Vers 1 heure du matin ce 30 octobre 2017, Nadine fut réveillée brutalement par un vacarme effrayant.  Quelqu'un errait sur sa terrasse. Un rat ? Que non ! Un rat d'hôtel plutôt. Courageuse, notre dame relève son store et entend aussitôt un individu s'enfuir. Mais stupeur et tremblements : un homme se tient devant elle,là, juste derrière la vitre, et la regarde fixement. Dans la clarté crépusculaire de cette nuit de pleine lune, ces zigotos n'ont rien trouvé de mieux que squatter une terrasse pour divaguer relax. Nadine a sans doute eu la trouille de sa vie, a dû refermer ses stores et le coeur tambourinant, s'est recouchée en maugréant, pas tranquille.
Et les gêneurs ? Ils ont pris un de ses transats et se sont installés dans l'entrée de l'immeuble. Nuit blanche under a Spirit sky. Trop cool l'Allée Henriot ! Et côté (Henr)chiottes, y'a qu'à descendre dans le garage, contre une voiture, c'est ni vu ni connu.

Ah qu'elle est belle la vie à La Garenne, n'est-ce pas ?
(Mais vous me direz, chers administrés, nous observons ici  une zone HLM, nous devons endurer ces gens qui, quand ils entrent dans ce type d'habitat, ne veulent plus jamais s'en extraire...et se plaignent tout le temps).




mercredi 4 octobre 2017

Un chantier, des pompiers et un commercial peu commercial

Depuis plusieurs mois, le chantier a posé ses règles, et nous supportons l'ensemble des désagréments en nous disant qu'il n'y a qu'à serrer les dents. Toutefois, des abus s'ajoutent à une situation déjà délicate en matière de droit. Et si en plus les pompiers s'y mettent !!!

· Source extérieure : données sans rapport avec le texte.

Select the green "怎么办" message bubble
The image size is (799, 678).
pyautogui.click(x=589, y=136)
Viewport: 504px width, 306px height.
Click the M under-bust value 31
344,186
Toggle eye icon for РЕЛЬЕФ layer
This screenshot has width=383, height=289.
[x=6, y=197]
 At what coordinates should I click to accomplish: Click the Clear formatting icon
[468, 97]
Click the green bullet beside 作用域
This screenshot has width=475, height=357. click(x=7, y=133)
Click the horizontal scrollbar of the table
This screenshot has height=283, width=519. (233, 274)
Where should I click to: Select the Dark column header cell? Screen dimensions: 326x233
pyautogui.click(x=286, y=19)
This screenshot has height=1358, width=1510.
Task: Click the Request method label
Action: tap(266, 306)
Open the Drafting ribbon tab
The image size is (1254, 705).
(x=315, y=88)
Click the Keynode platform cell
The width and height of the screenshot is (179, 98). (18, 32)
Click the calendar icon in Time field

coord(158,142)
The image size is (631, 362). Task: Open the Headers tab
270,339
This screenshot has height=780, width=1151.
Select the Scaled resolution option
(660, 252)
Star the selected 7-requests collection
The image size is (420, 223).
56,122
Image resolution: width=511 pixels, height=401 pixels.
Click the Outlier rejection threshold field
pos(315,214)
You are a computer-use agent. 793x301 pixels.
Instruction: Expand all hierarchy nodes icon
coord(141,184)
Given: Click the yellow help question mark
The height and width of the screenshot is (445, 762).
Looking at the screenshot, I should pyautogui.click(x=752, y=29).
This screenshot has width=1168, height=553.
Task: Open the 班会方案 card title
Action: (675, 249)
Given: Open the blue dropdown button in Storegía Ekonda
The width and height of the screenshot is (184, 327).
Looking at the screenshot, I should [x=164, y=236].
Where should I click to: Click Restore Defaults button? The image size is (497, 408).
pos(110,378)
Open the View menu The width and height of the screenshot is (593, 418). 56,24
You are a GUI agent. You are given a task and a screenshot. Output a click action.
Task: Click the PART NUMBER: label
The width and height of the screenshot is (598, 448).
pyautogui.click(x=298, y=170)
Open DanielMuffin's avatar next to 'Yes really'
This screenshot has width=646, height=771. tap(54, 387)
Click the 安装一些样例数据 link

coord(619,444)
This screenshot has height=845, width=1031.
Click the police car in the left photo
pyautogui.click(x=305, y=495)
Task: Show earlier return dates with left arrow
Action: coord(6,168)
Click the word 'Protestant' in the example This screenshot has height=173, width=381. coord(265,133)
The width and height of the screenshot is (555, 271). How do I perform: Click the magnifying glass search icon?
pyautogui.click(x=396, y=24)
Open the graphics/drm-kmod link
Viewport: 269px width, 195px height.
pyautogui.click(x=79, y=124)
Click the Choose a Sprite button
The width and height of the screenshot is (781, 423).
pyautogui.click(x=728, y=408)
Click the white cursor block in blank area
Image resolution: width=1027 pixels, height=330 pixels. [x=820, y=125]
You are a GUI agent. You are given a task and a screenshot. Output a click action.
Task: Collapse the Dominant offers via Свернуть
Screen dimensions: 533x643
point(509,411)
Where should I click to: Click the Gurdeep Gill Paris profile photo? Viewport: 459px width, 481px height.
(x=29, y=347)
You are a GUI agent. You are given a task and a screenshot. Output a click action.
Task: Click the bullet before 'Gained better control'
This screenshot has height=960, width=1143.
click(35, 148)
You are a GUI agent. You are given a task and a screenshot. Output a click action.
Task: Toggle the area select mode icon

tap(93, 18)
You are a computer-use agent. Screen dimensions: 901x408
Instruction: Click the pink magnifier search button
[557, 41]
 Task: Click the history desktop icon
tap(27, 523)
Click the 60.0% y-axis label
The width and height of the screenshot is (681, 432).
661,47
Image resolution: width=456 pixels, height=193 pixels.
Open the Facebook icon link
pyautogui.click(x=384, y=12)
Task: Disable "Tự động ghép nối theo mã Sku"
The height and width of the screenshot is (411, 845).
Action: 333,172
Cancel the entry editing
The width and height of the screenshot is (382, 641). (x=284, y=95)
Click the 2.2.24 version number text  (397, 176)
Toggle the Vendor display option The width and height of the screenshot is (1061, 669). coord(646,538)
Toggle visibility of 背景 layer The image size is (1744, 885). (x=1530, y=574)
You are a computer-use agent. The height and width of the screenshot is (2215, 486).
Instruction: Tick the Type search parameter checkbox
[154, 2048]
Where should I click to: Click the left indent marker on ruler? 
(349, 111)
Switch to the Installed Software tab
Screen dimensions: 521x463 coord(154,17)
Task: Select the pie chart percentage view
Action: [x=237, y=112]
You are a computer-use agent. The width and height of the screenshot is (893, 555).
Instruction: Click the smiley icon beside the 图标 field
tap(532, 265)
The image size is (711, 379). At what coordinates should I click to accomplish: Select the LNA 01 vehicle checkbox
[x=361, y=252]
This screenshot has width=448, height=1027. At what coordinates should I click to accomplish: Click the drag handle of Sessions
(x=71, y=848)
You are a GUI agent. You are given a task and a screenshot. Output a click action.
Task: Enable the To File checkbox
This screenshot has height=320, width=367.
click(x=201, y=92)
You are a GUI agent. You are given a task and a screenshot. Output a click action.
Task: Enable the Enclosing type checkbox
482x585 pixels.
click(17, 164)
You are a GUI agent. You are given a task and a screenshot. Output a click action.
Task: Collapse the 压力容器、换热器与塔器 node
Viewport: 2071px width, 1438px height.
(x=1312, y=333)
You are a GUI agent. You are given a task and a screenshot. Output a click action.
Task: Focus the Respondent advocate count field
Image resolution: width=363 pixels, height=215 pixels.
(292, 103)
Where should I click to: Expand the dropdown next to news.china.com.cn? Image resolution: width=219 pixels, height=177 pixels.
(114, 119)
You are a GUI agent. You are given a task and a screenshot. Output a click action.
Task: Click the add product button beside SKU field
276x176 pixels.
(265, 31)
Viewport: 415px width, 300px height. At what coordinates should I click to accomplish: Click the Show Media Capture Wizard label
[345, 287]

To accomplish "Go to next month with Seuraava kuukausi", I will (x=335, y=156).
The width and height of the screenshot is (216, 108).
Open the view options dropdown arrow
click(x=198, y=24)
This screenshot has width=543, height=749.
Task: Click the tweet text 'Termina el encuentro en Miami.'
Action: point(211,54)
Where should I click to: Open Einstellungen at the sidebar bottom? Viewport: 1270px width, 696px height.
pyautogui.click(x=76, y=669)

Des clients potentiels se garent dans l'allée Henriot et quiconque s'en plaint se fait houspiller par le commercial mandaté pour écouler les appartements restants. Dur dur pour Spirit, le monsieur manquant d'onctuosité.

Les entrées et sorties de l'impasse restent dangereuses, la visibilité étant nulle, le trottoir, grignoté par les voitures personnelles des acteurs du  chantier. Et comble de malchance, le 5 rue Médéric démarre son propre chantier.

N' y a t il pas d'abus au regard de cette image ?
Ou tout au moins une gestion discutable de la sécurité des administrés. La sortie de l'Allée Henriot est pour nos plus jeunes, très dangereuse.
Il serait utile que nos élus s'y intéressent au plus vite.
Les voitures roulent vite et n'imaginent pas un instant que du monde peut surgir de cet endroit. Le passage piétons n'a aucun débouché !



Autre point critique : tout récemment, l'un de nous a dû être hospitalisé d'urgence. Un camion de pompiers est entré dans l'allée Henriot, pour secourir au 7 bis rue Médéric.
Constat :
Impossibilité de braquer pour se rapprocher du bâtiment
Impossibilité de déployer, si besoin, une grande échelle.

Il faudrait en cas d'incendie recourir à des échelles portables, ce qui entraînerait une perte de temps et donc des risques accrus pour la survie de chacun.

Le colonel des pompiers qui a dû valider les plans de l'allée Henriot n'a pas conduit de camion de pompiers depuis son premier bal, nous a témoigné le pompier au volant lors de l'intervention !

Hem !

Nous souhaitons un rétablissement rapide à notre voisin hospitalisé.